The strategic elements of dodgeball have become one way of combating the sport's critics who have long argued that the game is defined by violence.

On one hand violence in dodgeball is a joke about. "Dodgeball is a game of violence exclusion and degradation," says Patches O'Houlihan, the coach in the 2004 comedy Dodgeball.

But there's also legitimate criticism of that violence. In April 2020, Joy Butler, a professor at the University of British Columbia. published a paper suggesting that dodgeball aided in the marginalization of students seen as "weaker."

It's all criticism Wysynski has heard before. The criticisms of dodgeball, that is violent or oppressive, "could happen it could happen in any sport really," he says. Football, for example, is rife with war metaphors. When dodgeball gets out of control, it's not any different from another poorly refereed game, he argues.

"Hence the need for a governing body like ours, to step up and say okay well, what are we really trying to accomplish here?" Wysynski says.

More importantly, violence isn't the center of the sport's identity. That's where the tactics come in, he argues:

"There's strategy, there's teamwork. There's fellowship. There's coordination; there are roles on the team."

The World Dodgeball Championship in 2019.

The Michael Jordan of dodgeball– No one has claimed the title "Michael Jordan of dodgeball" but the Lebron James of dodgeball does exist.

That person is Vince Marchbanks. Marchbanks is an architect when he's not playing dodgeball or competing for Team USA — he was at the 2019 World Championships in Cancún. He's been called the Lebron James of dodgeball since 2014: The Wall Street Journal awarded him the title after he led his team to their third Championship at the Ultimate Dodgeball Championship in 2014.

Marchbanks is one of the few dodgeballers to make news in the wider sports world thanks to a signature move that was featured on ESPN. In a 2017 recreation game, Marchbanks fakes a throw, spins around, and throws out an opposing player from behind his back.

"That clip has been on Bleacher Report and ESPN a billion times," Wysynski says. "So he's certainly one of the more well-known guys."

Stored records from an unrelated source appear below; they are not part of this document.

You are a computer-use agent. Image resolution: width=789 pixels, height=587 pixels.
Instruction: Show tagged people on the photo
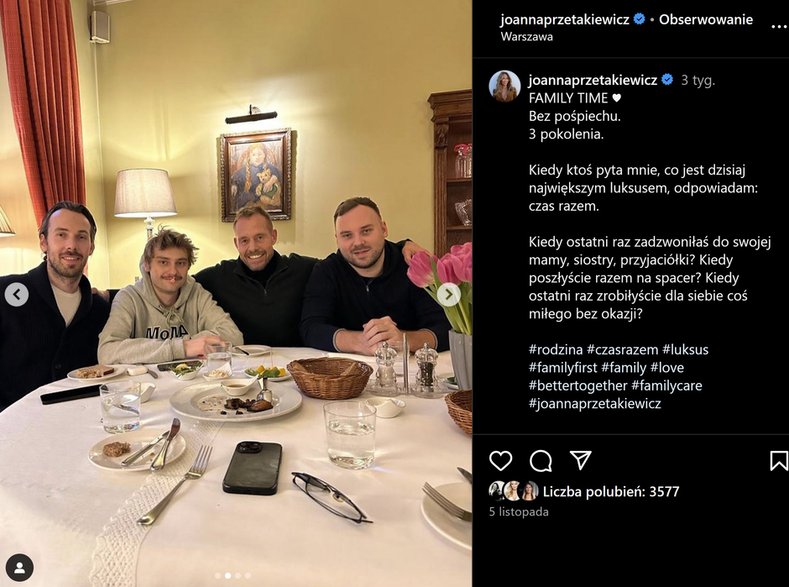pyautogui.click(x=19, y=568)
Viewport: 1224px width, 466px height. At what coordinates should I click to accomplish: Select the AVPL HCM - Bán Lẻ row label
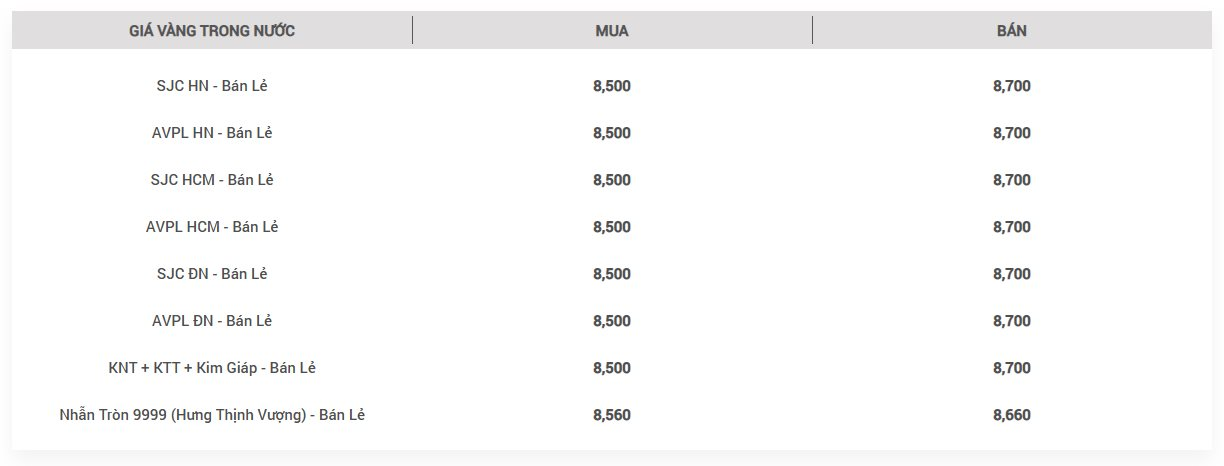(212, 227)
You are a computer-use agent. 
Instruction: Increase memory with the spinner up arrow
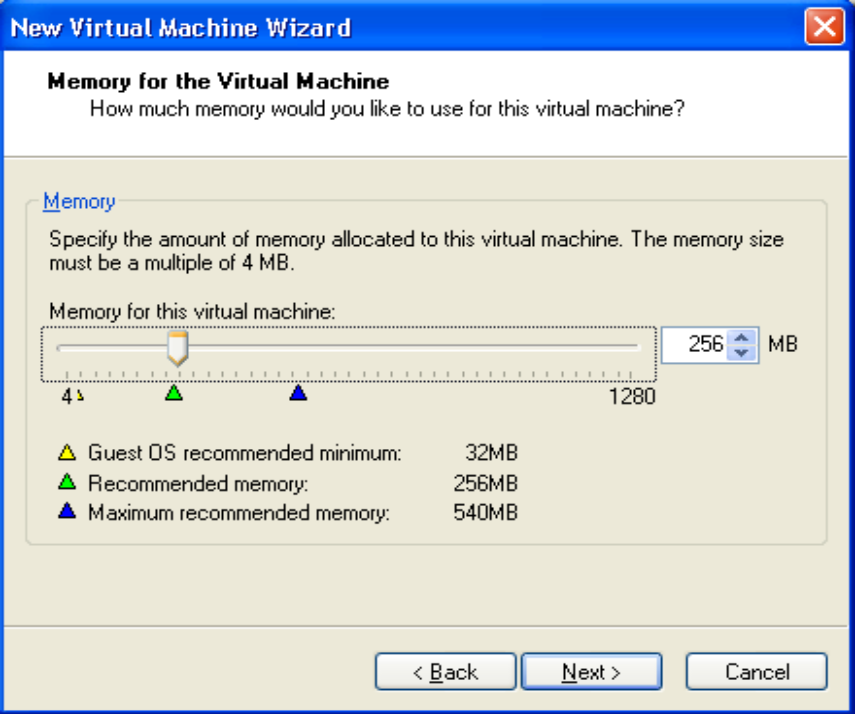click(x=741, y=337)
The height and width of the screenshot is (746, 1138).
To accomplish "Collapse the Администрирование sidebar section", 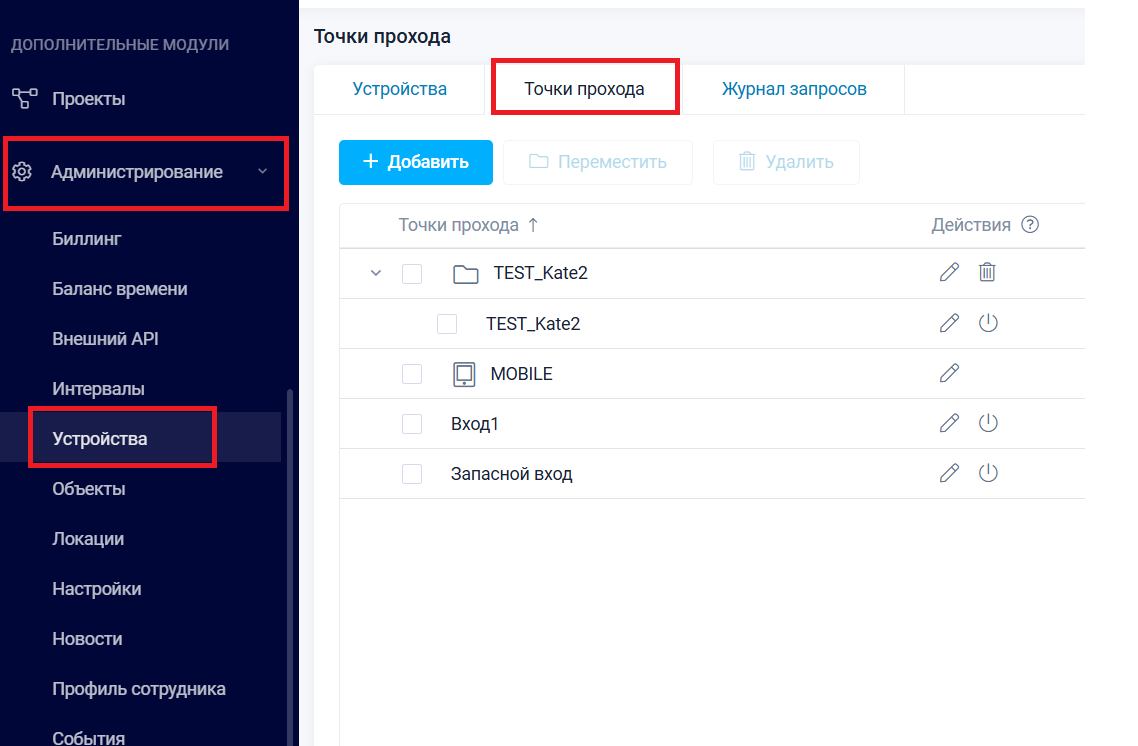I will point(263,172).
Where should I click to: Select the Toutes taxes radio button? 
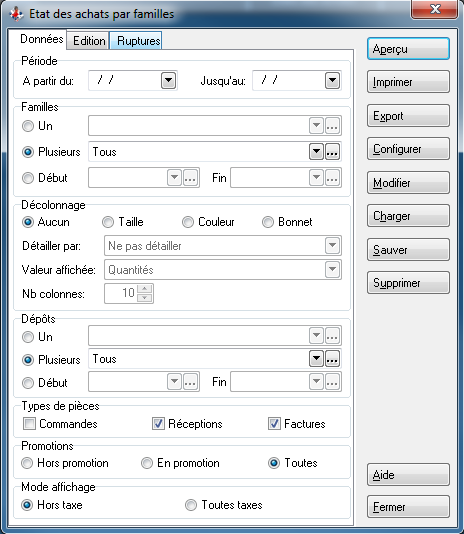[x=191, y=505]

On the women's side, Wysynski points to Katharina Wasinger, a world champion in cloth dodgeball, a version of the sport that's also overseen by the World Dodgeball Federation. He calls her "one of the top cloth players in Europe."

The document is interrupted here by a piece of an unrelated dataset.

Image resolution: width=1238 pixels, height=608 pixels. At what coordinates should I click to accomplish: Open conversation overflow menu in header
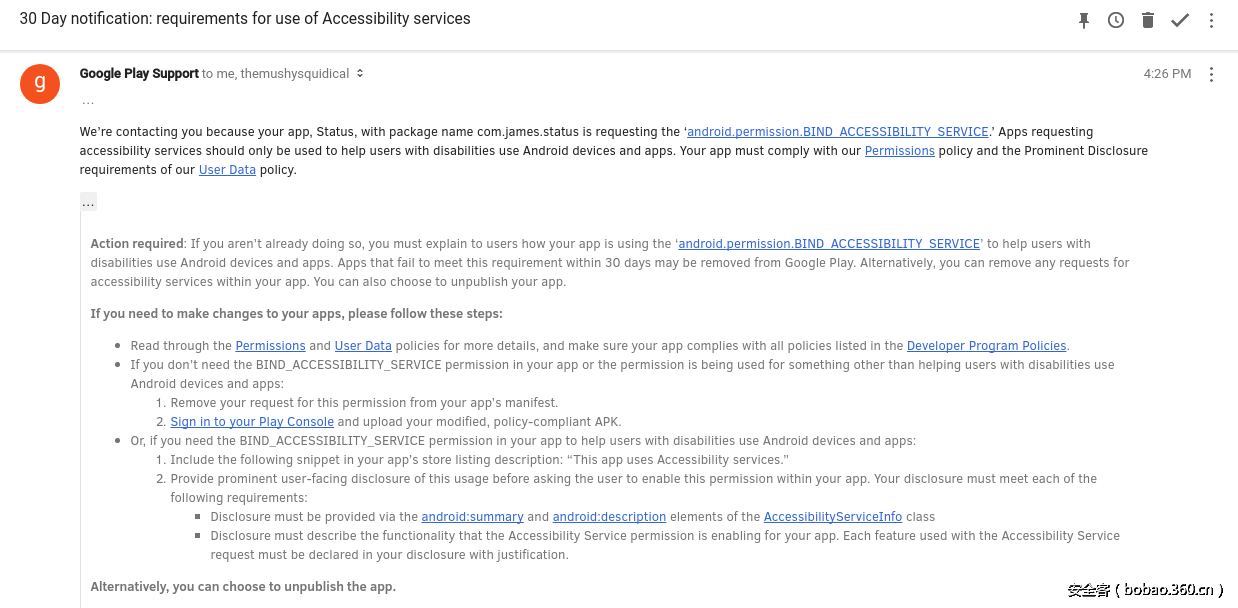pyautogui.click(x=1211, y=20)
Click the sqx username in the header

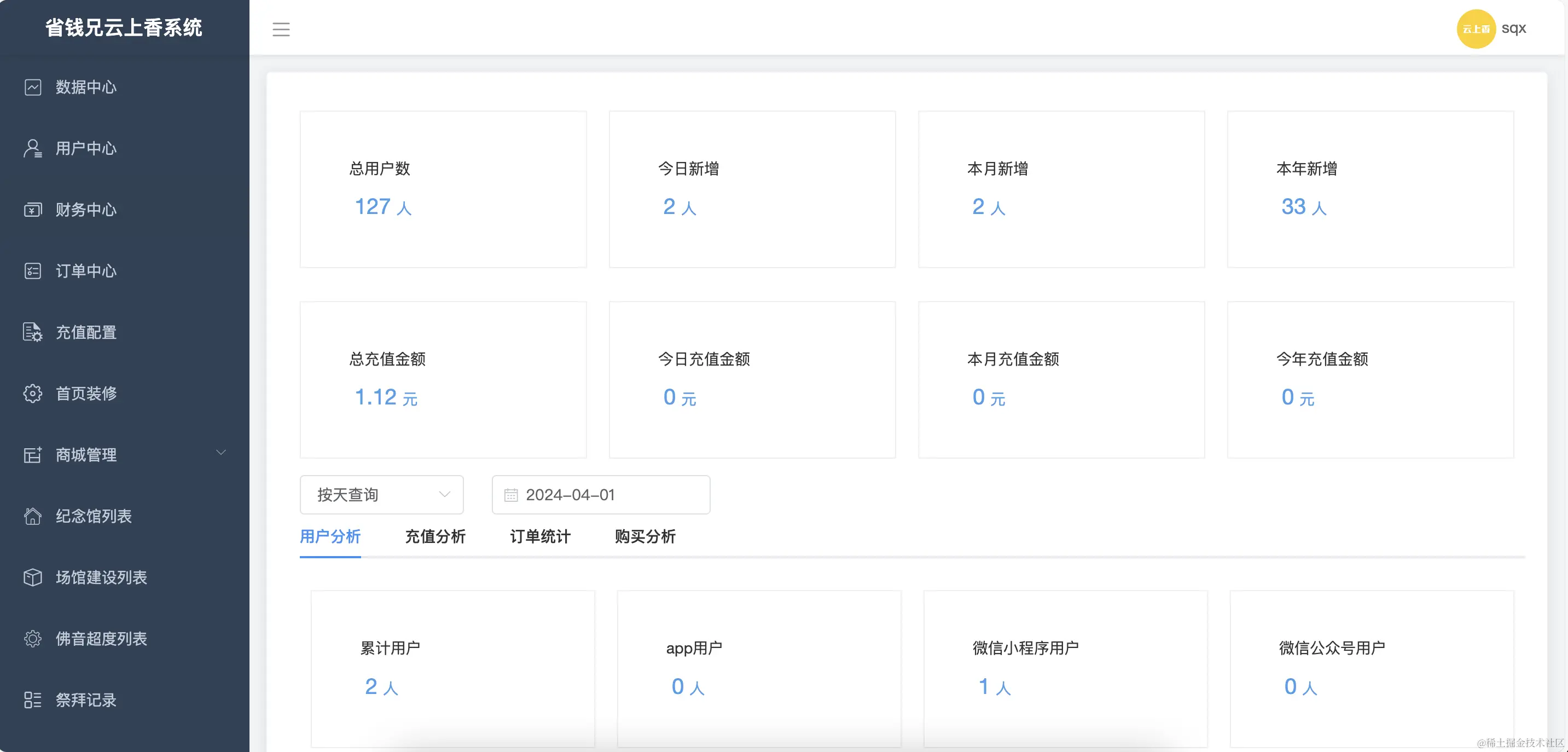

A dodgeball team huddles up before the next play.

Duane Wysynski.

The spirit of dodgeball — Dodgeball's governing body is aiming to redefine who actually excels at dodgeball. They see it as a haven for people who just aren't into classic sports – the very people the critics of dodgeball seem to think it actively harms.

"The people who come to dodgeball are often people that have tried a mainstream sport and it's not for them. Or we've had people come from mainstream sport and decide they want something different," Wysynski says. Dodgeball's growth goals have been tailored to reflect that idea.

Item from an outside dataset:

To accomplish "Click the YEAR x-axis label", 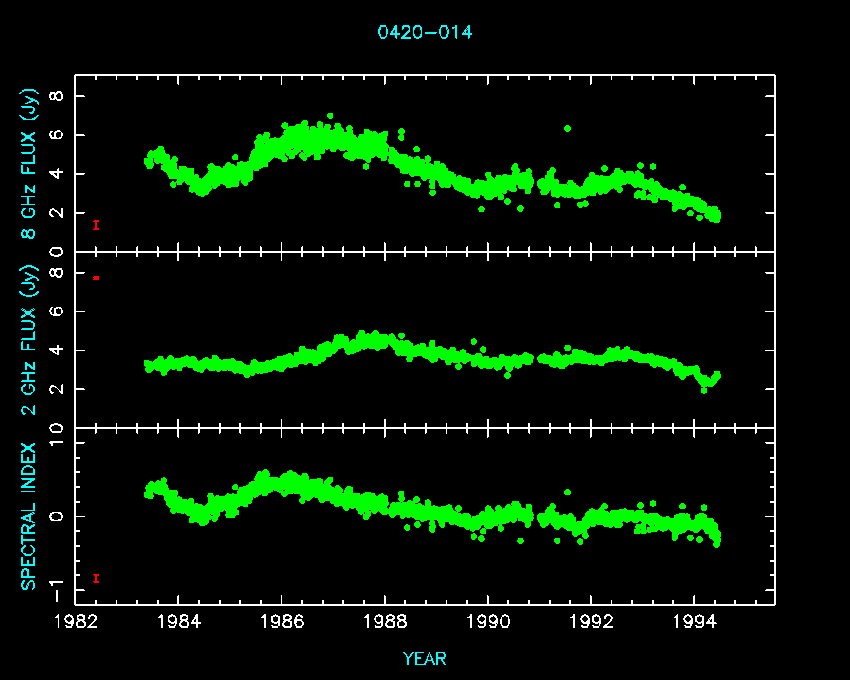I will pyautogui.click(x=425, y=659).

Wysynski does harbor some Olympic dreams for dodgeball and the organization has taken their first steps toward seeking International Olympic Committee recognition. More pressing is the fact that the organization has already taken more concrete steps through alternative pathways to development, seeking a path to legitimacy that's outside the IOC.

In 2019, the World Dodgeball Federation was recognized by The Association for International Sport for All, (TAFISA). TAFISA is less focused on athletic achievement. Instead, it coordinates events like World Walking Day and is focused on getting people to play any sport in general. TAFISA's tag line is "Sport for All." The Olympic motto, for comparison, is "Citius, Altius, Fortius, or stronger, faster, better."

It's not the Olympics, but it's better aligned with where dodgeball wants to be going forward.

"You have people saying 'maybe I'm not going to be this high powered, world-class athlete, but there is a role for me here,'" Wysynski says.